Ma mère lui avait répondu qu’elle ne savait rien, mais son regard me disait qu’elle savait tout. Puis il y a eu le dîner chez Nicolas et Sophie, nos amis communs. Chloé m’y attendait. J’ai été surpris, puis j’ai compris que c’était arrangé.

Sophie m’a ouvert la porte et m’a pris dans ses bras, un long câlin silencieux. Chloé était assise dans le salon, les yeux rouges. Quand elle m’a vu, elle s’est levée d’un bond et a laissé échapper mon nom, la voix brisée. Nous avons passé vingt minutes à parler du mariage annulé, de la maison, de nos projets morts.

Puis elle a posé sa main sur la mienne et a murmuré qu’elle était prête à tout pour que je lui donne une autre chance. J’ai retiré ma main, lentement, et j’ai dit que j’avais besoin de temps. Ce n’était pas un “oui”. Ce n’était pas un “non” non plus.

C’était juste la vérité : je ne savais pas encore ce que je voulais. Les semaines ont passé. Chloé continuait à m’écrire, de moins en moins.

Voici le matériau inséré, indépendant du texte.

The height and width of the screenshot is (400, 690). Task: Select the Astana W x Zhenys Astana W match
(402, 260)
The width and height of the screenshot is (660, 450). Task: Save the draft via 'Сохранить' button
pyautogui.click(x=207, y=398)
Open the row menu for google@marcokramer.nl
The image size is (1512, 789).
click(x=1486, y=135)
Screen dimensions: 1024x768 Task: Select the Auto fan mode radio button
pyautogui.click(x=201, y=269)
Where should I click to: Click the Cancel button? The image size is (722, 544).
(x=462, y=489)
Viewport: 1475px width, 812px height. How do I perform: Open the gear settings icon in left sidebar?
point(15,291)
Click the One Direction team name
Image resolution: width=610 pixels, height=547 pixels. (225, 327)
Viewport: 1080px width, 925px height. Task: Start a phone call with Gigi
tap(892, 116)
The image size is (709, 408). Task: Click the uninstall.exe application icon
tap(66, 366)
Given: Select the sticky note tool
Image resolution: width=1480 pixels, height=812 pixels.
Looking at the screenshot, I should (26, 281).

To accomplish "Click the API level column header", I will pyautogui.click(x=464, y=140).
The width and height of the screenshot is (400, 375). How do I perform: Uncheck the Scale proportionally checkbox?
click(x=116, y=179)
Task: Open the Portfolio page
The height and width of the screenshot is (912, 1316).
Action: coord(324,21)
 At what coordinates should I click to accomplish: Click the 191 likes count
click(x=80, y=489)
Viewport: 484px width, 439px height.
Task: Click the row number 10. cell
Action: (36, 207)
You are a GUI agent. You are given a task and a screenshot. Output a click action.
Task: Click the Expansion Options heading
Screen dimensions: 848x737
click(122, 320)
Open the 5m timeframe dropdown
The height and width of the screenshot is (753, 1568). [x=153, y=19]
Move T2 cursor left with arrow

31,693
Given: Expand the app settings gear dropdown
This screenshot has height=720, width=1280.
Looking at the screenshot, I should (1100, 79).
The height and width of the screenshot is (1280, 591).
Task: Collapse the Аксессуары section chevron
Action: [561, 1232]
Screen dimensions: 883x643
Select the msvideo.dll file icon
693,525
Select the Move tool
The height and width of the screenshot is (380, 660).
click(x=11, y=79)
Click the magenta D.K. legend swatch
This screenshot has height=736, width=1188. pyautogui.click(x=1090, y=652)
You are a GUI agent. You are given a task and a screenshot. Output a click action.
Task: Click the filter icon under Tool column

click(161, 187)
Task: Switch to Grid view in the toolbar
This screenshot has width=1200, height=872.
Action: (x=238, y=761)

Je me suis remis au sport, j’ai passé du temps avec mes amis, j’ai repris mes projets de côté.

J’ai fini par prendre rendez-vous avec un conseiller, pour parler, pour y voir clair. Lors de la séance, j’ai tout raconté. Il a tout écouté sans m’interrompre, prenant quelques notes. À la fin, il m’a demandé : “Qu’est-ce que vous voulez, vous, vraiment ?

Je n’ai pas su répondre. Je sais seulement que je ne suis plus le même homme. La liste de Chloé m’a fait voir qui j’étais à travers ses yeux, et même si elle disait des choses dures, certaines m’ont fait réfléchir sur moi-même, sur mes choix, sur mes silences. Aujourd’hui, je vis seul, dans un petit appartement en banlieue lyonnaise.

La maison que nous avons achetée est en vente. Le mariage est annulé. Je croise parfois Chloé au détour d’une rue ou au supermarché. Elle me regarde, l’air hésitante, mais je ne me suis pas arrêté pour lui parler.

Une partie de moi l’aime encore. Mais une autre partie a appris que l’amour, sans respect mutuel, ce n’est qu’un fantasme. Je ne sais pas où je vais.

Mais pour la première fois depuis longtemps, je ne regarde plus derrière moi.